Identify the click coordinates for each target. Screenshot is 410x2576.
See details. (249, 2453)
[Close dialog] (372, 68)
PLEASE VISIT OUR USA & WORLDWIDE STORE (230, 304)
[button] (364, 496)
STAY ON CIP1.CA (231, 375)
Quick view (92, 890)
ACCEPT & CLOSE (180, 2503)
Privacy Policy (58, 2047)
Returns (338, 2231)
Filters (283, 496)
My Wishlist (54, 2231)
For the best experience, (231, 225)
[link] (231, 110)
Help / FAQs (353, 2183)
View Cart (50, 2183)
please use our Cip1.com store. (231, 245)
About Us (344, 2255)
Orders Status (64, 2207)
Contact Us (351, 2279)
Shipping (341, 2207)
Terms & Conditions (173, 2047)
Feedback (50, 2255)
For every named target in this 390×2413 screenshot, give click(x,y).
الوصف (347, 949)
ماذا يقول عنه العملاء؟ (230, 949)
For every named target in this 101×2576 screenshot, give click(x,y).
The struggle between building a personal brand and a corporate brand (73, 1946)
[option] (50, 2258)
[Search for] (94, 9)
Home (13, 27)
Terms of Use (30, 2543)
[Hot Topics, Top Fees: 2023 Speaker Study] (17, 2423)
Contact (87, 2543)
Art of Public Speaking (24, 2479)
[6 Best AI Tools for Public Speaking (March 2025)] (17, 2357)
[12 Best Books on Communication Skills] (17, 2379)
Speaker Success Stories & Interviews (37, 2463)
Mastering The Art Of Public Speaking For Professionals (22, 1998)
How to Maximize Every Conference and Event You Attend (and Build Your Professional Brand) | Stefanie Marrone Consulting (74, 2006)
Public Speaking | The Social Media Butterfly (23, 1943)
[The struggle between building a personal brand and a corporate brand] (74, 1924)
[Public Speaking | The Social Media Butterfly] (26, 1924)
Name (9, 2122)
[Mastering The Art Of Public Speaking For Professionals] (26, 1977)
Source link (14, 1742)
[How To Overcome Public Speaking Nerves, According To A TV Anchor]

### Exercise objective
The answer should be exactly the lines from the one that contains "brand (73, 1946)" through the end of the entries, both ends included, and nothing besides.

### Reply
The struggle between building a personal brand and a corporate brand (73, 1946)
[option] (50, 2258)
[Search for] (94, 9)
Home (13, 27)
Terms of Use (30, 2543)
[Hot Topics, Top Fees: 2023 Speaker Study] (17, 2423)
Contact (87, 2543)
Art of Public Speaking (24, 2479)
[6 Best AI Tools for Public Speaking (March 2025)] (17, 2357)
[12 Best Books on Communication Skills] (17, 2379)
Speaker Success Stories & Interviews (37, 2463)
Mastering The Art Of Public Speaking For Professionals (22, 1998)
How to Maximize Every Conference and Event You Attend (and Build Your Professional Brand) | Stefanie Marrone Consulting (74, 2006)
Public Speaking | The Social Media Butterfly (23, 1943)
[The struggle between building a personal brand and a corporate brand] (74, 1924)
[Public Speaking | The Social Media Butterfly] (26, 1924)
Name (9, 2122)
[Mastering The Art Of Public Speaking For Professionals] (26, 1977)
Source link (14, 1742)
[How To Overcome Public Speaking Nerves, According To A TV Anchor]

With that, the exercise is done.